== What you should do ==
Rewrite the entries starting at the line that has "Task: Click the 描边 stroke link" and ending after the line that has "Action: pos(160,10)", putting "outline" in place of "stroke" and keeping everything else the same. Return only those lines, without the pictures.

== Records for the task ==

==========

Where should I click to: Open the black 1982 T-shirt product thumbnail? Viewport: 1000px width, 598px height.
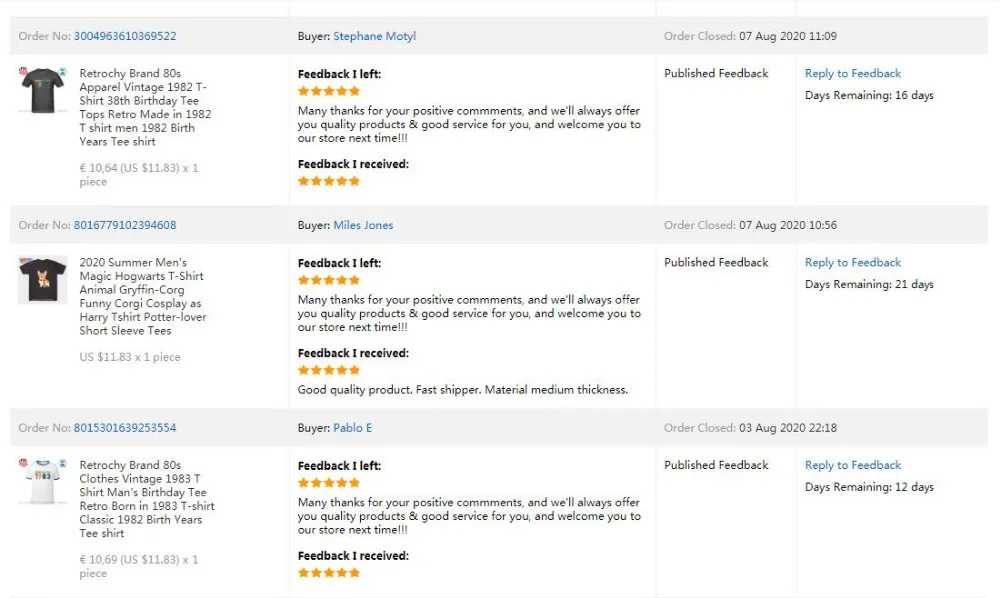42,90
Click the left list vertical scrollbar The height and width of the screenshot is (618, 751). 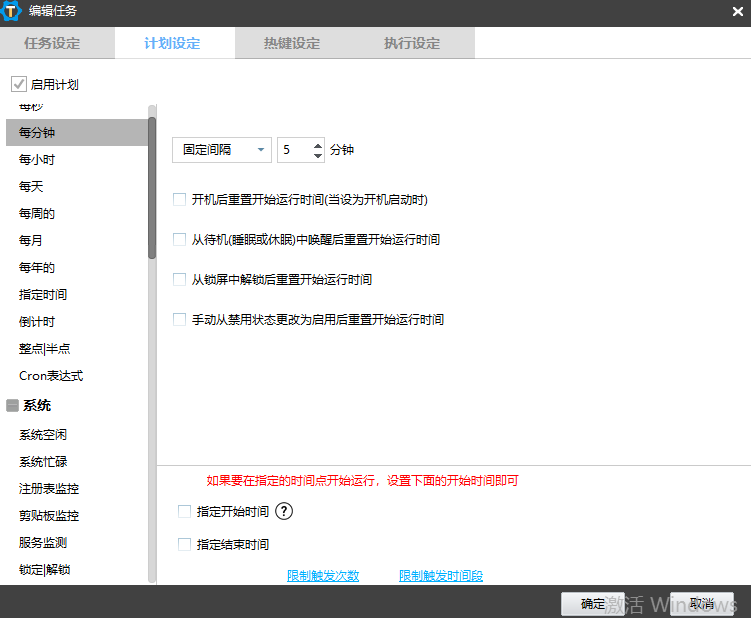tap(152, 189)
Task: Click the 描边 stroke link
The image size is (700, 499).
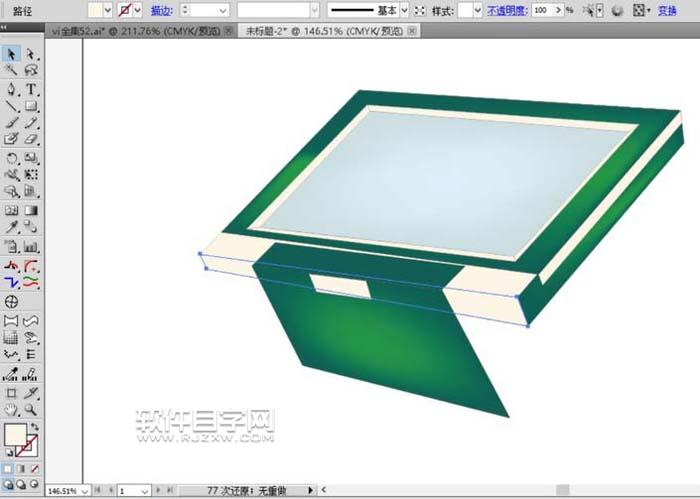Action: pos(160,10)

==========

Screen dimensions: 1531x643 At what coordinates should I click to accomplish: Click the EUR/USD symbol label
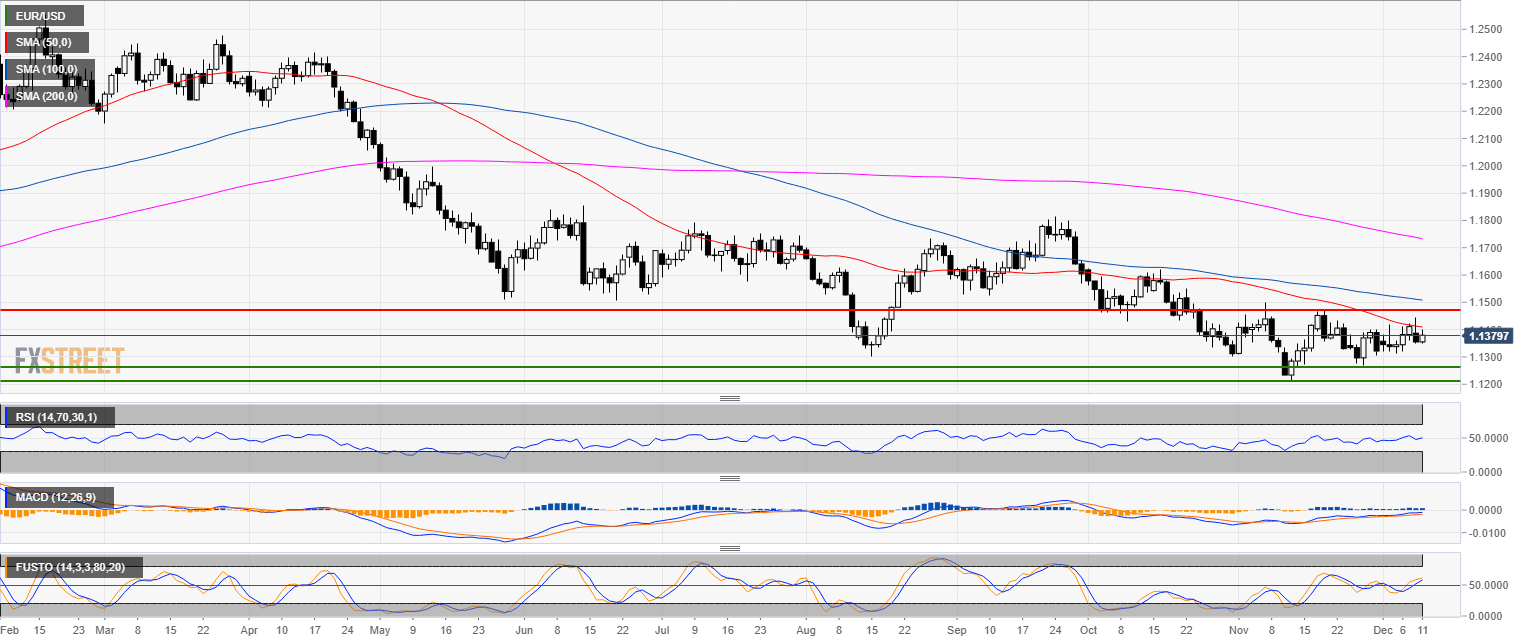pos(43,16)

==========

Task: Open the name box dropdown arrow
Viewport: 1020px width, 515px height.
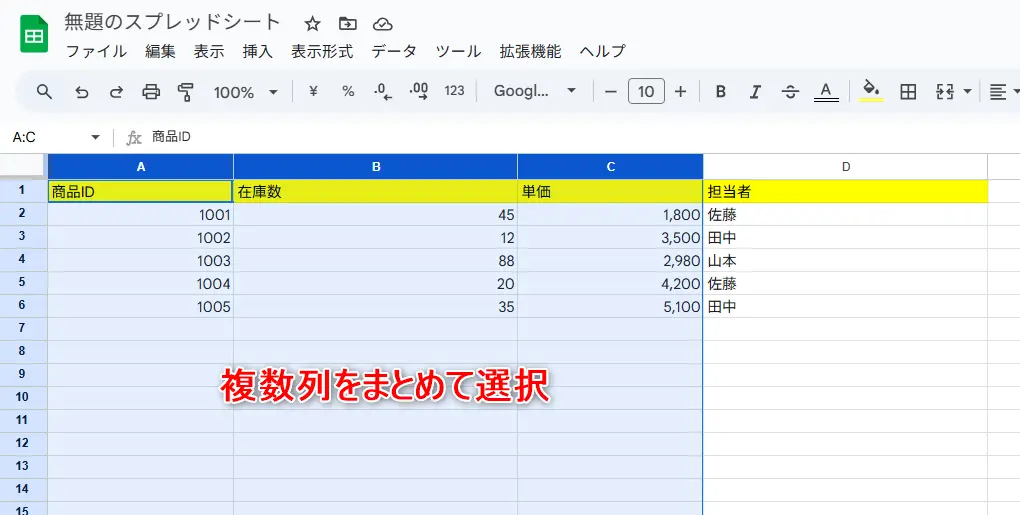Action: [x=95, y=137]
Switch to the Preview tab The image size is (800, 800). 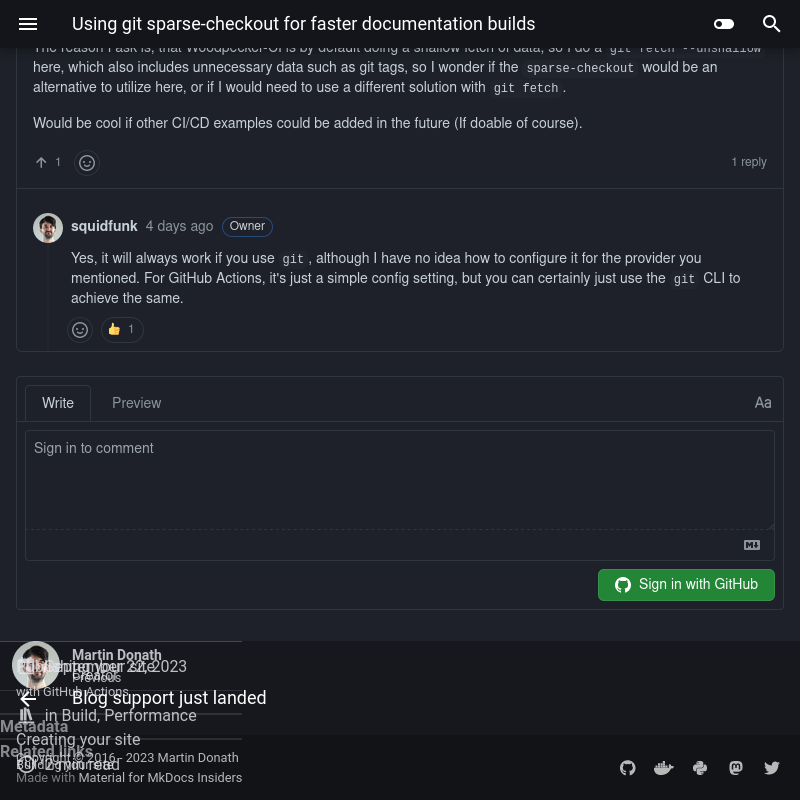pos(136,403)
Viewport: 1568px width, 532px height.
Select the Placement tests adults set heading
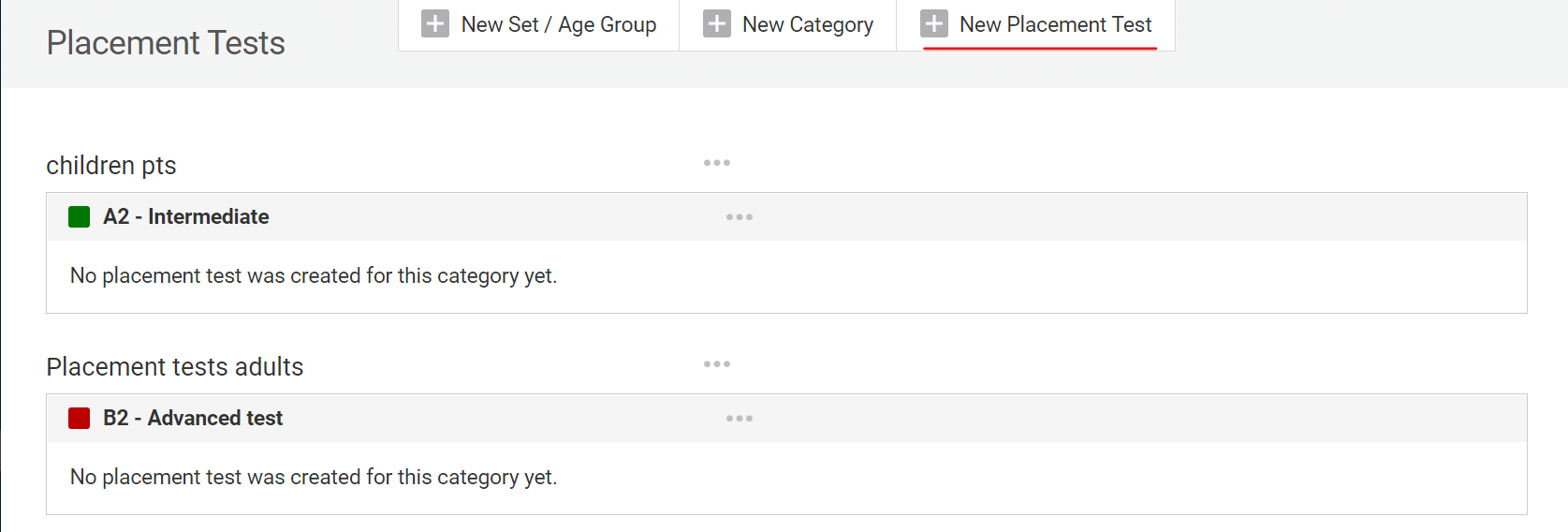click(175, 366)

==========

== Solved problem ==
Task: Click the 描边 outline link
The image size is (700, 499).
Action: pos(160,10)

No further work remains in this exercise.